Blended learning is also making education greener, says Michael Horn, as smaller buildings with lighter carbon footprints can replace the huge brick-and-mortar buildings once required. Many districts are also drilling down to offer unit recovery, which allows students to receive specific skill interventions before failing an entire course. This fall, Boulder Universal is implementing an "early warning" system for students involved in blended and fully online courses. The learning management system (LMS) will flag a failed test immediately, pinpoint the skill gap, and notify teachers and parents, which will trigger an immediate intervention. The student will then receive a double-dose of instruction with both vendor- and teacher-crafted content.
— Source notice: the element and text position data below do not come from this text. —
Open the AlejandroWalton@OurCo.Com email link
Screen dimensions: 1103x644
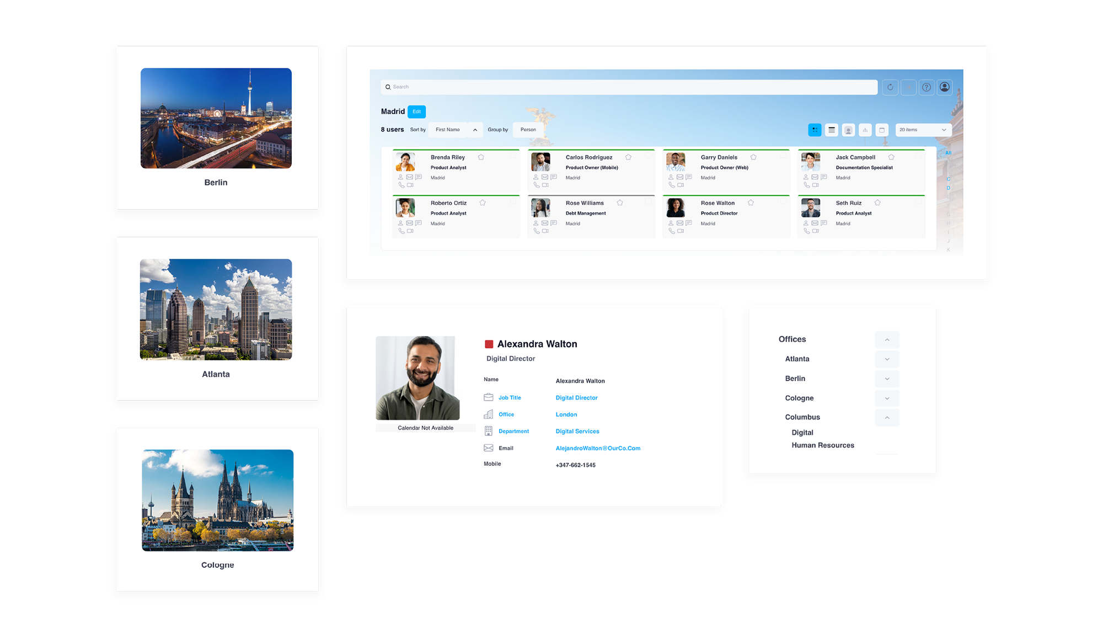(x=598, y=448)
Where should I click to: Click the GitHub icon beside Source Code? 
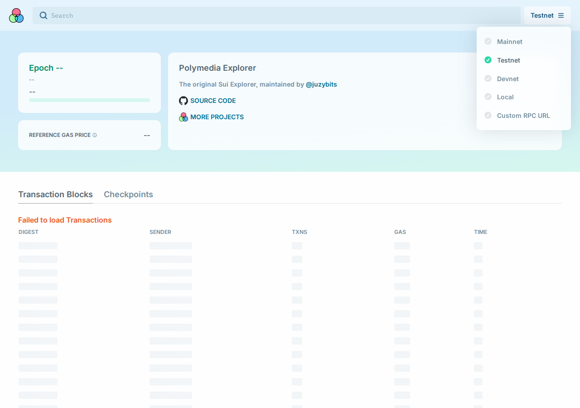click(184, 101)
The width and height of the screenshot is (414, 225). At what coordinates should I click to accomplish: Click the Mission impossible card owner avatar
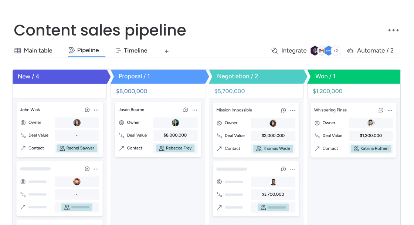tap(273, 123)
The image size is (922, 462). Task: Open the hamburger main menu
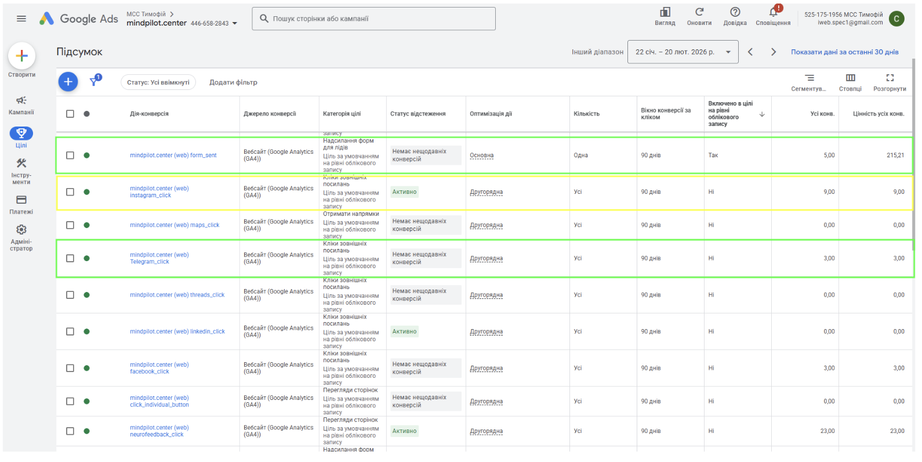(21, 19)
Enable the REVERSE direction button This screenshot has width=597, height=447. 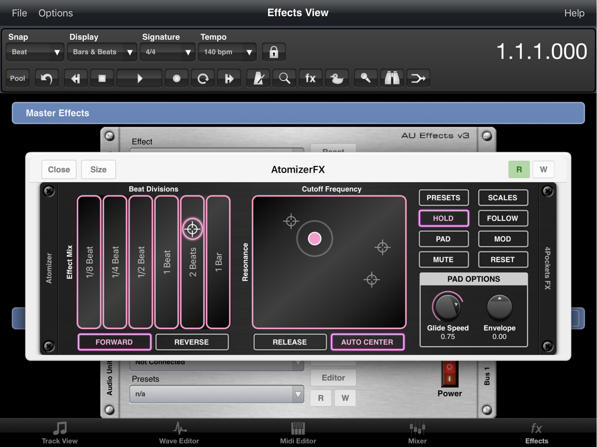point(192,342)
Says Flores, "I've seen online learning grow since the satellite days, and I know there's no limit to what it can do for students. Today, students and parents are expecting and demanding that blended and other online models are integrated into every district's curriculum offerings. And they're right to do so."
Where to Go from Here
Experts agree that starting small, perhaps with a summer school or evening pilot program, is the best way to begin a blended learning program. LeVasseur suggests starting with the Face-to-Face Driver model, which is when an in-person teacher delivers most of the curriculum but integrates online learning in individual student cases for remediation or supplemental support as needed. "This allows you to figure out problems gradually, such as a learning management system that doesn't work with the content vendor, a system going down, or the wrong tech support," he says. Having a clear goal, a vision, and then communicating that vision to all stakeholders is another important part of the process, says Streich. Parents and others need to understand what the goal is.
And starting off with some degree of vendor content helped several districts get programs off the ground faster, allowing them to develop their own content gradually. "Anything is better than starting with a blank page," says LeVasseur.
Finally, experts say that recognizing the key role adults and K12 administrators play in the blended learning process should be a primary consideration for any program, as in the end, success is about the trust in and respect for teachers that students have. Salman Khan, founder of the Khan Academy, calls his model of "flipping," or reversing traditional classroom-homework activities, a "humanizing" experience, as students can view lectures alone from home, and then go to school and work with peers to connect, collaborate and solve problems together.
Susan McLester is a freelance writer in Northern California.